- What you will do: Please reproduce all of the lines below, word for word and in full.

======== Data extract

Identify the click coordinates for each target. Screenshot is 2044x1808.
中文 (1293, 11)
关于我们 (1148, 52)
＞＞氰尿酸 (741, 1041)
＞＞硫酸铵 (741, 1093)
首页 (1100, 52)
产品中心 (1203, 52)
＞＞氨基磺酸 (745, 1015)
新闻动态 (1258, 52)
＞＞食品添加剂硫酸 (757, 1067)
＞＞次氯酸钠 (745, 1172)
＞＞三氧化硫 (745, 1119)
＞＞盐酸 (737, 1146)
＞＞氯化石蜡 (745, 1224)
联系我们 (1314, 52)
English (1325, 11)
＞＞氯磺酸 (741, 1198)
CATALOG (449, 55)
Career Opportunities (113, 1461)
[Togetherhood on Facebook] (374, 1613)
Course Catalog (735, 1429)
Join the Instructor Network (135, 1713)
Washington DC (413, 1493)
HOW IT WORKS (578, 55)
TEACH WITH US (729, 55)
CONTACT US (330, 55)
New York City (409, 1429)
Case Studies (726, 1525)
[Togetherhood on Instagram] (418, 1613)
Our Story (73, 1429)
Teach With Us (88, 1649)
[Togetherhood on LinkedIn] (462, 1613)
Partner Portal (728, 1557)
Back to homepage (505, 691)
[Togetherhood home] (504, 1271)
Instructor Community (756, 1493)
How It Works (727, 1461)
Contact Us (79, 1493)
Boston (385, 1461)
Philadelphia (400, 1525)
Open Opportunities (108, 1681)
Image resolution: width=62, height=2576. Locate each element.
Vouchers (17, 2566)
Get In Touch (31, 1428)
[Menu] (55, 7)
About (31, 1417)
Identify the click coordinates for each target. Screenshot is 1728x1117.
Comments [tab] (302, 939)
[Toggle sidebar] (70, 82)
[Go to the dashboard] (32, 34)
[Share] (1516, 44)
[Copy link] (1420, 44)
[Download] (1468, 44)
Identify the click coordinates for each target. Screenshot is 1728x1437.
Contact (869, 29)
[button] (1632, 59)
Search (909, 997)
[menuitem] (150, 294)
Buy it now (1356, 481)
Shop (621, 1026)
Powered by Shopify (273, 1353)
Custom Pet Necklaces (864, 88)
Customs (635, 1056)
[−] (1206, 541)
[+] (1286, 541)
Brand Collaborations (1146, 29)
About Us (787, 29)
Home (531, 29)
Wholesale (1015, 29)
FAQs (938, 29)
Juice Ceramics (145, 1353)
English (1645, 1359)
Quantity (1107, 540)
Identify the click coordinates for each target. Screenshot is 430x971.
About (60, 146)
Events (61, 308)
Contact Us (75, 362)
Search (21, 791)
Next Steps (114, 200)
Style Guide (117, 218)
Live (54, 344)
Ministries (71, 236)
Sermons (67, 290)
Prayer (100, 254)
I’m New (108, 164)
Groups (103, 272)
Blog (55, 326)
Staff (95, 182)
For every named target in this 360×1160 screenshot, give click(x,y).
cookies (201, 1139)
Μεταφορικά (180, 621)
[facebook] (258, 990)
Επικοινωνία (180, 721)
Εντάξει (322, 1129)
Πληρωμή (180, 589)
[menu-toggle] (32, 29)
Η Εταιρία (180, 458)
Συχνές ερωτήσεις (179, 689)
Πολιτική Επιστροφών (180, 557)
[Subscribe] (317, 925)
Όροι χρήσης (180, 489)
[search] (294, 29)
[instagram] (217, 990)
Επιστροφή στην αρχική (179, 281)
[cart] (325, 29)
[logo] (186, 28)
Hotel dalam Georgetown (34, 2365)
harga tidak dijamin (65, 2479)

================

- Task answer:
Identify the click coordinates for each target. Screenshot is 2044x1808.
中文 (1293, 11)
关于我们 (1148, 52)
＞＞氰尿酸 (741, 1041)
＞＞硫酸铵 (741, 1093)
首页 (1100, 52)
产品中心 (1203, 52)
＞＞氨基磺酸 (745, 1015)
新闻动态 (1258, 52)
＞＞食品添加剂硫酸 (757, 1067)
＞＞次氯酸钠 (745, 1172)
＞＞三氧化硫 (745, 1119)
＞＞盐酸 (737, 1146)
＞＞氯化石蜡 (745, 1224)
联系我们 (1314, 52)
English (1325, 11)
＞＞氯磺酸 (741, 1198)
CATALOG (449, 55)
Career Opportunities (113, 1461)
[Togetherhood on Facebook] (374, 1613)
Course Catalog (735, 1429)
Join the Instructor Network (135, 1713)
Washington DC (413, 1493)
HOW IT WORKS (578, 55)
TEACH WITH US (729, 55)
CONTACT US (330, 55)
New York City (409, 1429)
Case Studies (726, 1525)
[Togetherhood on Instagram] (418, 1613)
Our Story (73, 1429)
Teach With Us (88, 1649)
[Togetherhood on LinkedIn] (462, 1613)
Partner Portal (728, 1557)
Back to homepage (505, 691)
[Togetherhood home] (504, 1271)
Instructor Community (756, 1493)
How It Works (727, 1461)
Contact Us (79, 1493)
Boston (385, 1461)
Philadelphia (400, 1525)
Open Opportunities (108, 1681)
Image resolution: width=62, height=2576. Locate each element.
Vouchers (17, 2566)
Get In Touch (31, 1428)
[Menu] (55, 7)
About (31, 1417)
Identify the click coordinates for each target. Screenshot is 1728x1117.
Comments [tab] (302, 939)
[Toggle sidebar] (70, 82)
[Go to the dashboard] (32, 34)
[Share] (1516, 44)
[Copy link] (1420, 44)
[Download] (1468, 44)
Identify the click coordinates for each target. Screenshot is 1728x1437.
Contact (869, 29)
[button] (1632, 59)
Search (909, 997)
[menuitem] (150, 294)
Buy it now (1356, 481)
Shop (621, 1026)
Powered by Shopify (273, 1353)
Custom Pet Necklaces (864, 88)
Customs (635, 1056)
[−] (1206, 541)
[+] (1286, 541)
Brand Collaborations (1146, 29)
About Us (787, 29)
Home (531, 29)
Wholesale (1015, 29)
FAQs (938, 29)
Juice Ceramics (145, 1353)
English (1645, 1359)
Quantity (1107, 540)
Identify the click coordinates for each target. Screenshot is 430x971.
About (60, 146)
Events (61, 308)
Contact Us (75, 362)
Search (21, 791)
Next Steps (114, 200)
Style Guide (117, 218)
Live (54, 344)
Ministries (71, 236)
Sermons (67, 290)
Prayer (100, 254)
I’m New (108, 164)
Groups (103, 272)
Blog (55, 326)
Staff (95, 182)
For every named target in this 360×1160 screenshot, give click(x,y).
cookies (201, 1139)
Μεταφορικά (180, 621)
[facebook] (258, 990)
Επικοινωνία (180, 721)
Εντάξει (322, 1129)
Πληρωμή (180, 589)
[menu-toggle] (32, 29)
Η Εταιρία (180, 458)
Συχνές ερωτήσεις (179, 689)
Πολιτική Επιστροφών (180, 557)
[Subscribe] (317, 925)
Όροι χρήσης (180, 489)
[search] (294, 29)
[instagram] (217, 990)
Επιστροφή στην αρχική (179, 281)
[cart] (325, 29)
[logo] (186, 28)
Hotel dalam Georgetown (34, 2365)
harga tidak dijamin (65, 2479)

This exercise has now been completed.